- Born: 1966 (age 59–60)
- Education: University of Calabar
- Occupation: Author

= Chin Ce =

Nigerian writer

Chin Ce (born in 1966) is a Nigerian writer of poetry, fiction and essays and a graphic editor.

==Biography==
He was educated at the University of Calabar. He is the author of a fiction trilogy, Children of Koloko, Gamji College and The Visitor.

== Works ==
Chin Ce is also the author of three volumes of poetry: An African Eclipse, Full Moon and Millennial.

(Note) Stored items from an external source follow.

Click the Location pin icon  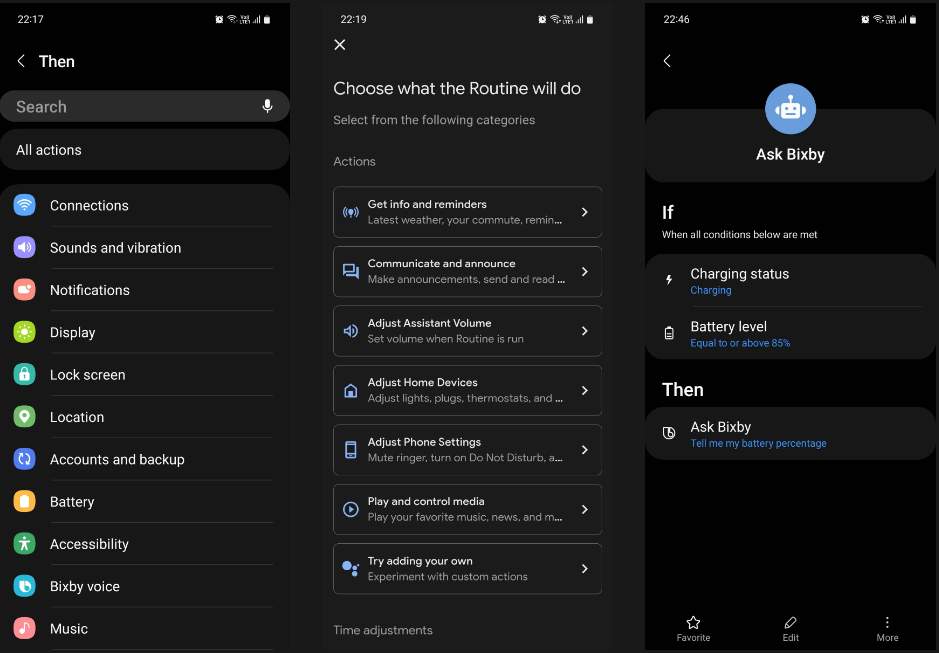[x=27, y=417]
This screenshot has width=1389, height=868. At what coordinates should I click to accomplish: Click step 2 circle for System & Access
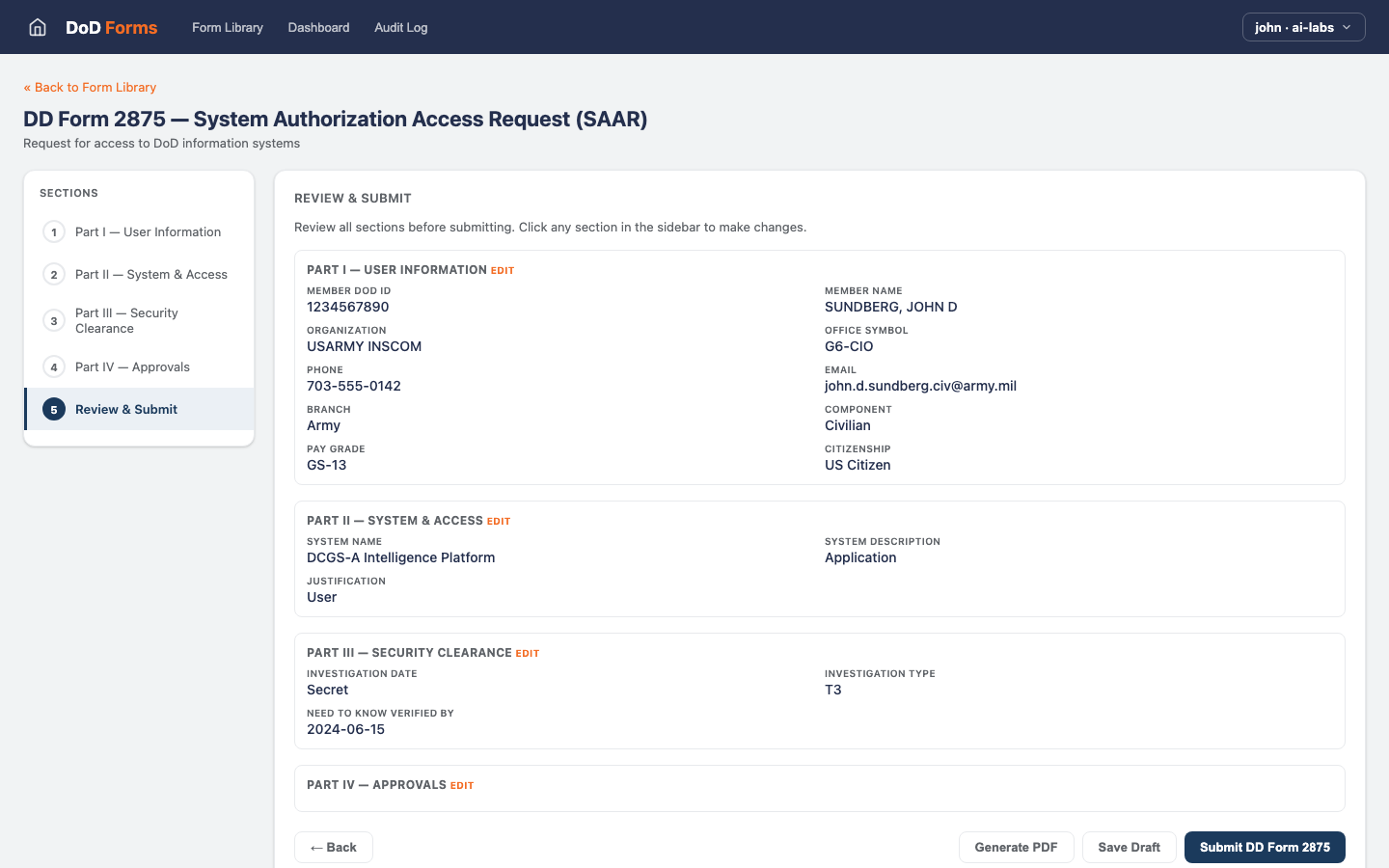54,275
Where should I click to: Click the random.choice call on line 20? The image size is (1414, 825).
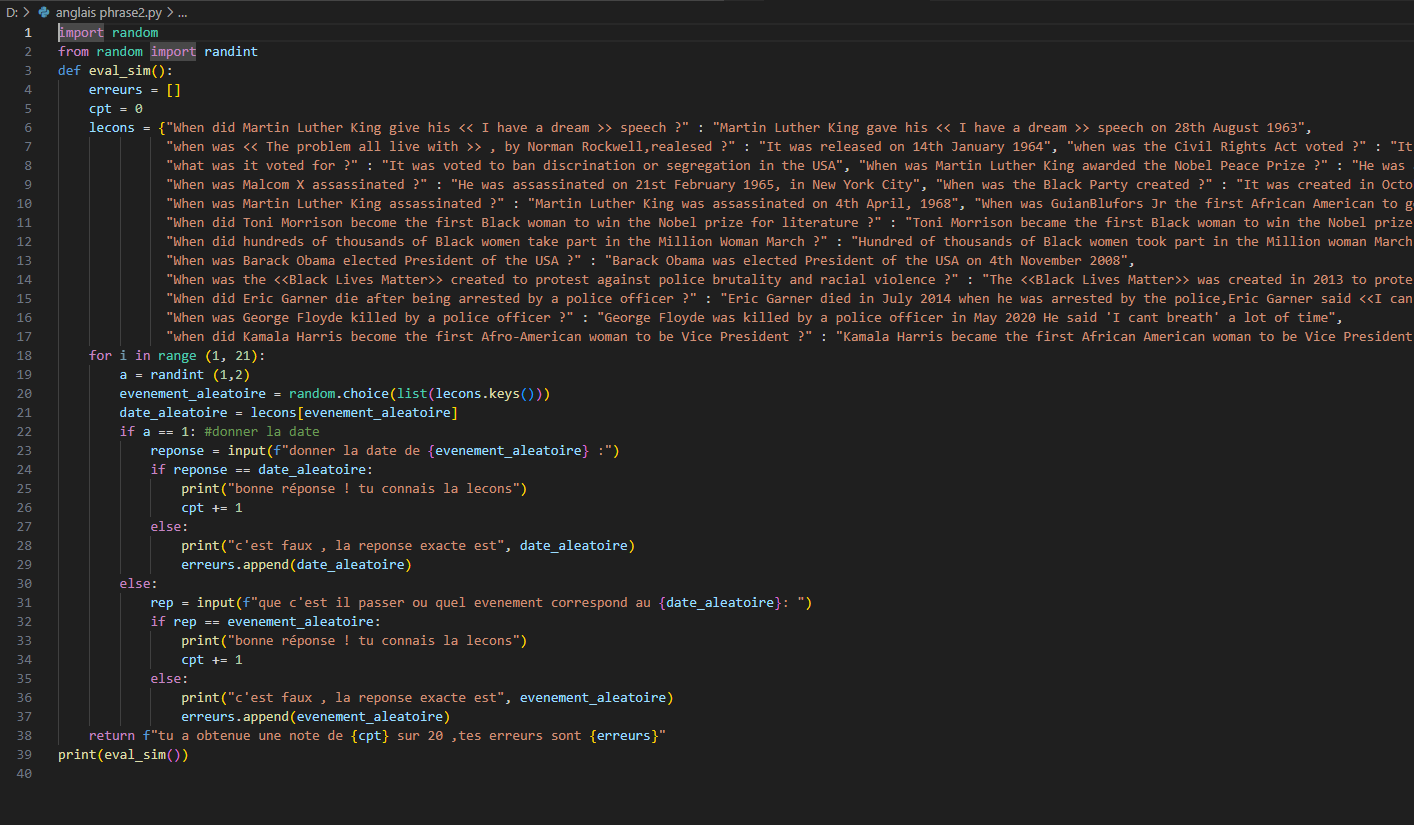(x=340, y=393)
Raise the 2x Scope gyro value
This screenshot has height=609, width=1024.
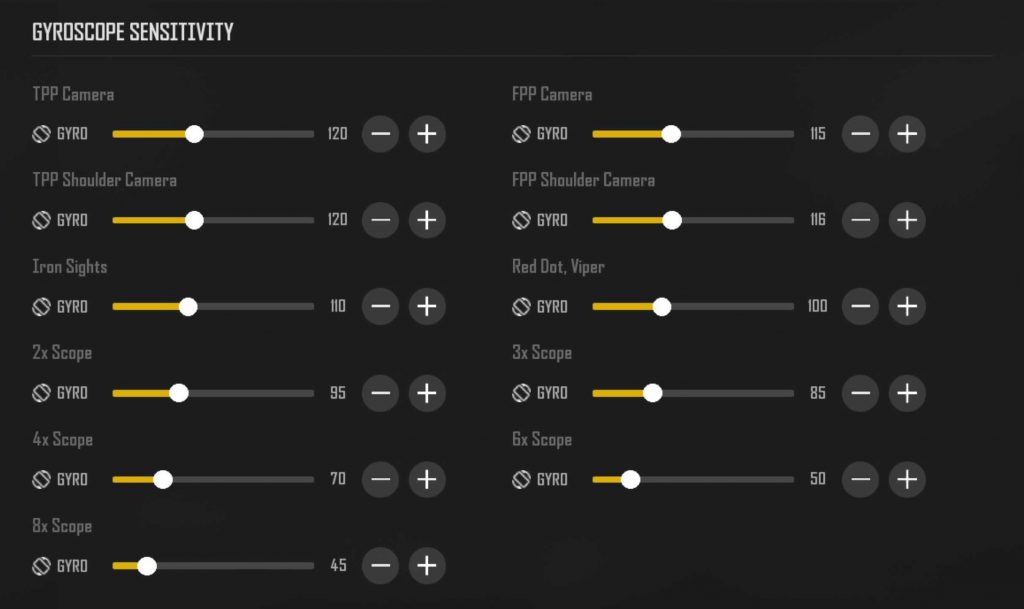click(427, 393)
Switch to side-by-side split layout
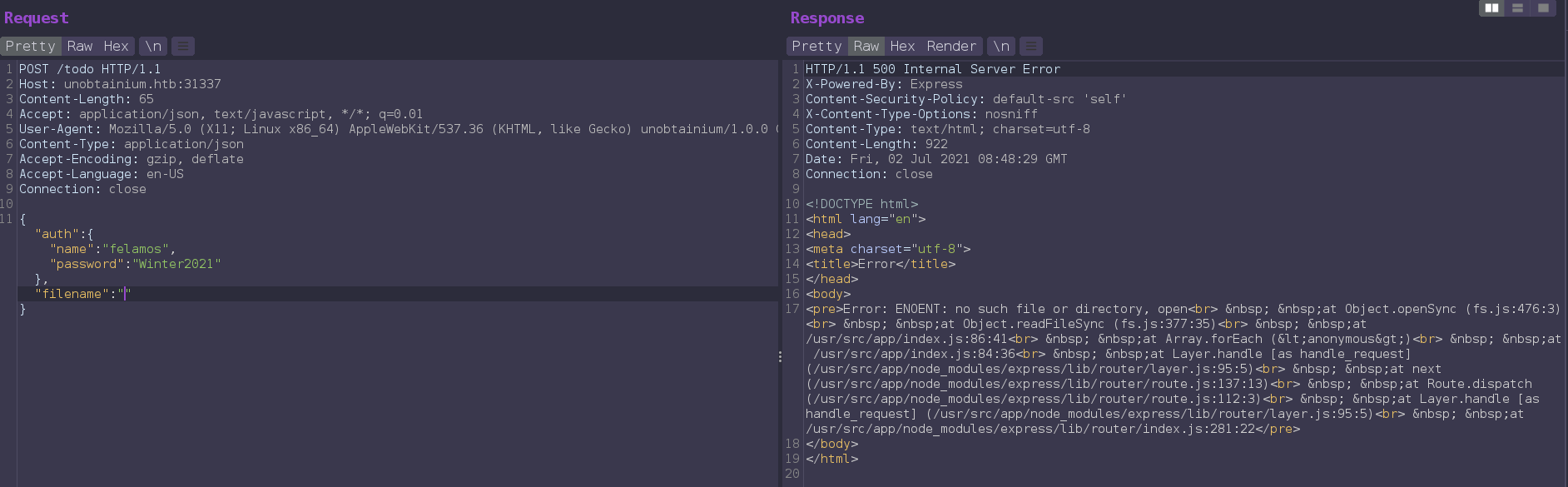 [x=1491, y=8]
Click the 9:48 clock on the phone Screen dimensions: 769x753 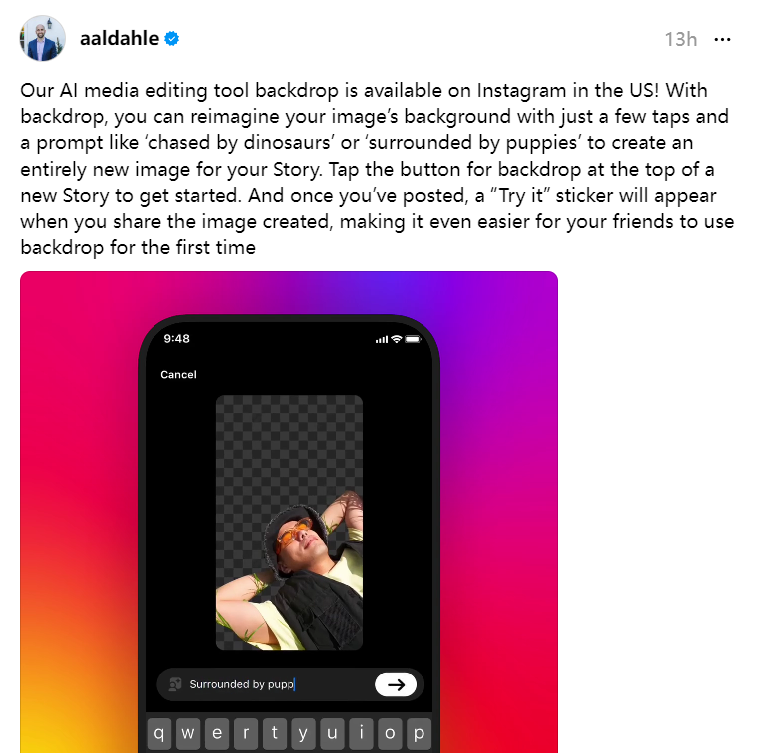point(177,338)
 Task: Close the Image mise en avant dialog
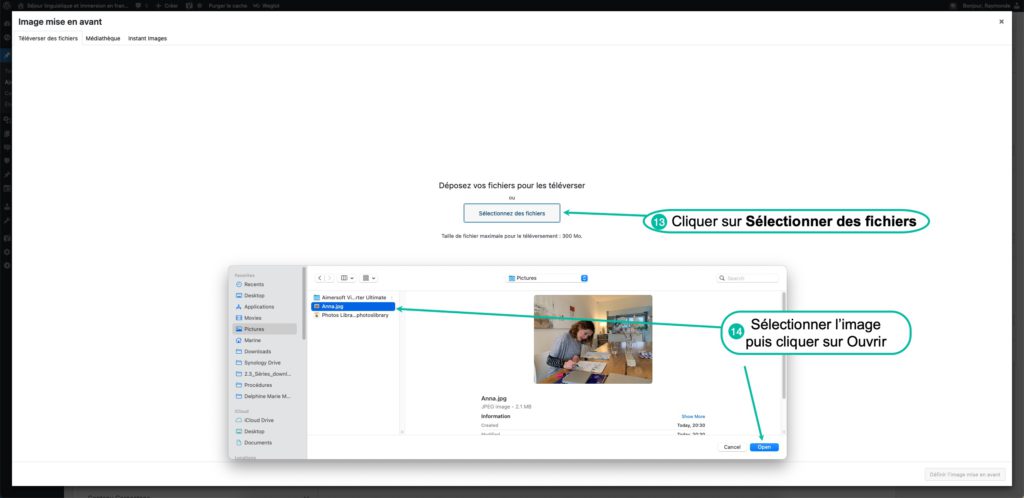tap(1001, 21)
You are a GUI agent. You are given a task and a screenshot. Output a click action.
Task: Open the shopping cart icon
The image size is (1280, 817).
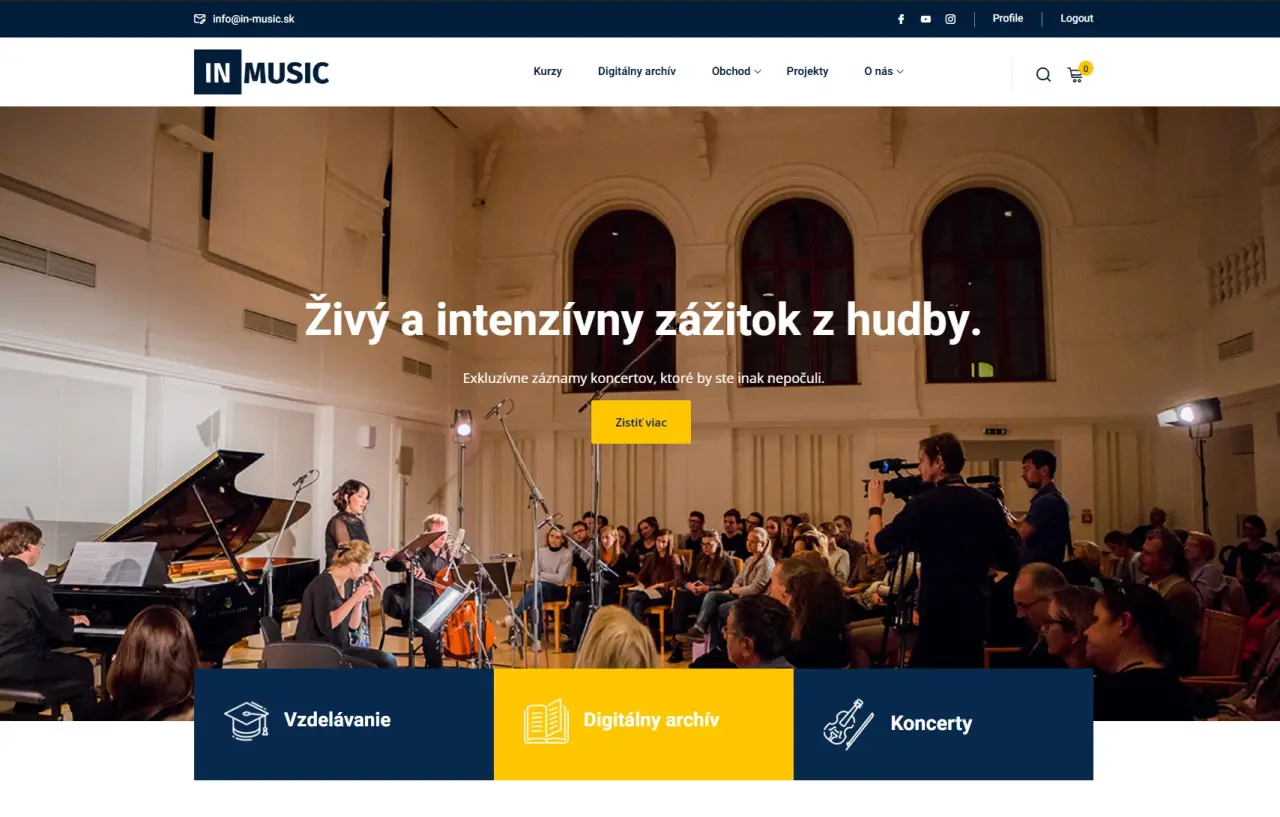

His two volumes of essays, Bards and Tyrants: Essays in Contemporary African Writing and Riddles and Bash: African Performance and Literature Reviews, evaluate some aspects and visions of African writing and criticism in the works of Chinua Achebe, Ngugi wa Thiong'o, Wole Soyinka, Nwoga, Chinweizu, Ernest Emenyonu, Nnolim and other new poetry, prose and critical voices from around the continent.

A writer of deep insight and imaginative power, author of a book of stories, The Dreamer and the Oracle dedicated to Chinua Achebe, Ce also edited African Short Stories vol 1 and several works of criticism of African literature.

Ce's recent work, such as The Dreamer and the Oracle, traverse a far wider dimension of cosmic interdependency, often repeating previous motifs of the religious and political mindlessness which impoverish the African landscape. His 2013 work The Oracle honours a shamanistic teacher and storyteller who, with his spiritual double helps to liberate the protagonist from an insidious mind control programme by a dark power that bestrides humanity through several ages of chaos. In The Dreamer, which has been called an ambitious work of fiction, Chin Ce which tries to investigate the nature of human struggle from both internal and external dimensions of conflict and its resolution.

Using the narrative mode of third person omniscience in the first part of the story and exploring the dimensions of myth legend and history, Ce tells the story of violence and betrayal in African politics and leadership.